> Work to be completed:
Skip all pictures, then copy the lines from the start of the data through the line with "http://www.omypc.co.kr (123, 1941)", keeping both ends.

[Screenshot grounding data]
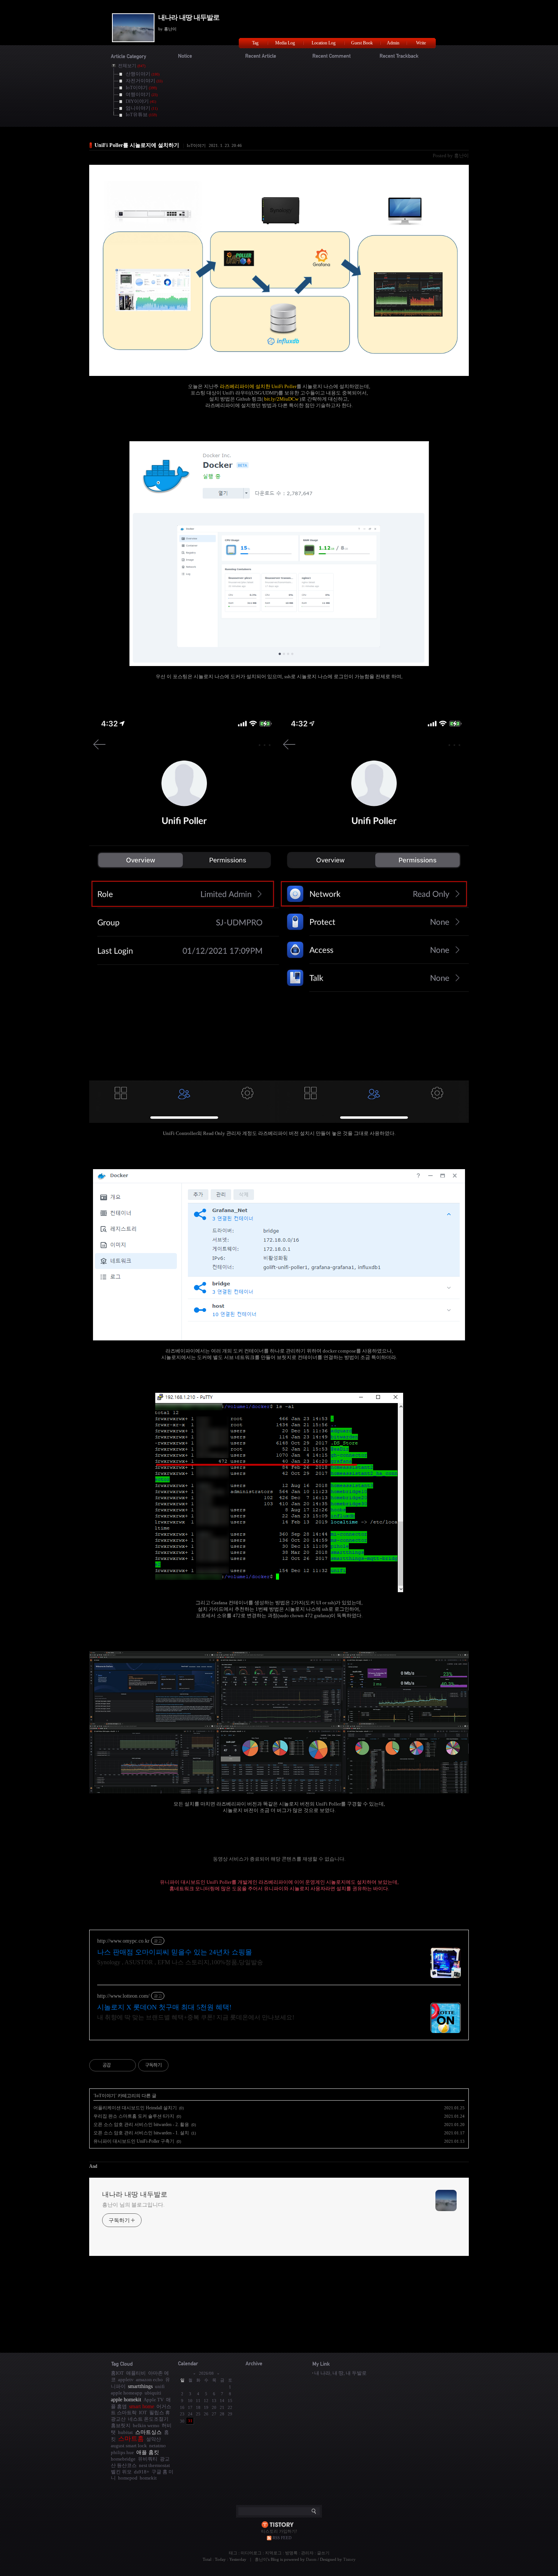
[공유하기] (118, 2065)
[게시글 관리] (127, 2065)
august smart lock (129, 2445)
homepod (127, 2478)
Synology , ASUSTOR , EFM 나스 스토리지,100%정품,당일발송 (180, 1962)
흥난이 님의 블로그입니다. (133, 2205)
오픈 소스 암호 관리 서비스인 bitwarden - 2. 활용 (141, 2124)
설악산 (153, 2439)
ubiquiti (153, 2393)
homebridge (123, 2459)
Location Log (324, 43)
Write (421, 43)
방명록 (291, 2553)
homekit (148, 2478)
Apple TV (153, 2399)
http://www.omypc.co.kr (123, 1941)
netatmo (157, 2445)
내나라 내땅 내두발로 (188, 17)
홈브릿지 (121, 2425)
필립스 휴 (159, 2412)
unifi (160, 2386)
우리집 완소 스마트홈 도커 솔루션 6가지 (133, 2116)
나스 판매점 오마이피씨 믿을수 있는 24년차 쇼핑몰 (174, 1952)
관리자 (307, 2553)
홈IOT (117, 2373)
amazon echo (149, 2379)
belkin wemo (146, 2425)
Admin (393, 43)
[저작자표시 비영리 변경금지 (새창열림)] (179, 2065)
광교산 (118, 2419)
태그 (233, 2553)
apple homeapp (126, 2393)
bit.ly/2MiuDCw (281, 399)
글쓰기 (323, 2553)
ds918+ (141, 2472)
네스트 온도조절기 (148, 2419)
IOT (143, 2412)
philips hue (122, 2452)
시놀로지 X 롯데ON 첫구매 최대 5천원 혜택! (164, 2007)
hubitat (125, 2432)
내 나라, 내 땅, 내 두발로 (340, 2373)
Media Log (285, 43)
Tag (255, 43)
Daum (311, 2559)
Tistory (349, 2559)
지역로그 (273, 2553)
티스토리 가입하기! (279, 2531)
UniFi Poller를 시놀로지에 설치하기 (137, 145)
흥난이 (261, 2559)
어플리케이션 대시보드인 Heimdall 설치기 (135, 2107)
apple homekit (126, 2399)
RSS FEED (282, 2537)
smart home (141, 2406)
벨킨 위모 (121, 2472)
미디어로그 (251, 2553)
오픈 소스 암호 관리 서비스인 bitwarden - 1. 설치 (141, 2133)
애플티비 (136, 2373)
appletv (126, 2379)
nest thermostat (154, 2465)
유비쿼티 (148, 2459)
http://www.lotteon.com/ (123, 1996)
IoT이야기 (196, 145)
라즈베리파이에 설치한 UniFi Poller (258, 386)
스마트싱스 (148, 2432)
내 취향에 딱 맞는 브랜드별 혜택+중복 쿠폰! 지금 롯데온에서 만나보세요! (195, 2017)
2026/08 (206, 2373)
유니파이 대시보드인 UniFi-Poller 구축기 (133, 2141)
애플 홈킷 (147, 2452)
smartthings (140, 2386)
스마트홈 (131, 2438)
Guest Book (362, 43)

> Result for this exercise:
[공유하기] (118, 2065)
[게시글 관리] (127, 2065)
august smart lock (129, 2445)
homepod (127, 2478)
Synology , ASUSTOR , EFM 나스 스토리지,100%정품,당일발송 (180, 1962)
흥난이 님의 블로그입니다. (133, 2205)
오픈 소스 암호 관리 서비스인 bitwarden - 2. 활용 (141, 2124)
설악산 (153, 2439)
ubiquiti (153, 2393)
homebridge (123, 2459)
Location Log (324, 43)
Write (421, 43)
방명록 (291, 2553)
homekit (148, 2478)
Apple TV (153, 2399)
http://www.omypc.co.kr (123, 1941)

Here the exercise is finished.